With the second pair of holes drilled in the heat sink, remove the LED+shim from the emitter pocket and carefully glue the MC-E+shim to the heat sink and position the MC-E legs appropriately. Then slide the heat sink with MC-E into the head. This should automatically center the LED on the heat sink. If you did it right, the MC-E also should not shift its position enough to disturb where the MC-E legs are relative to the feed holes in the heat sink. You don't want the MC-E to rotate its position. Slight lateral movement is all you want to do the final centering of the LED on the heat sink. You can do this multiple times if it makes you more comfortable, checking the position of the MC-E's legs to convince yourself that all is well. Then leave the heat sink in the head and let the glue set. You could let the glue get slightly thick first and then do the fitting. The extra viscosity can help keep the MC-E from rotating around, disturbing the position of the legs.
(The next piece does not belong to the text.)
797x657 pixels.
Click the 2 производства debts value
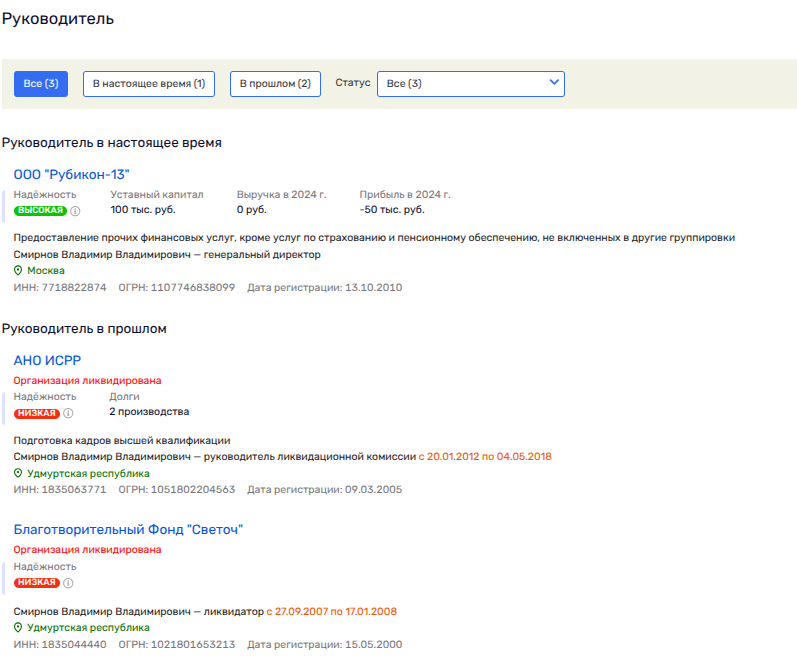(x=149, y=412)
But don't wait too long!

What I do to help position the heat sink for smooth insertion into the head is to drop the bare heat sink into the head first. Align the screw holes. Then take a marker and make some tick marks on the rim of the head where the notches are on the edges of the heat sink. Those become your alignment marks.


----------



## jsilver (Mar 22, 2010)

Again, thank you tremendously for the advice! You're helping me and lots of others who will read these posts. 
It was late when I mentioned cutting the wires... in reality you would unsolder them from the existing LED. What I meant was it was good to see that the wires don't need to be changed where they dissapear into the black goop since that would be tricky.

So it looks totally doable for me. I'll let everyone know how it all goes!

Thanks again to everyone to puts time into helping strangers on this site!

-Jesse


----------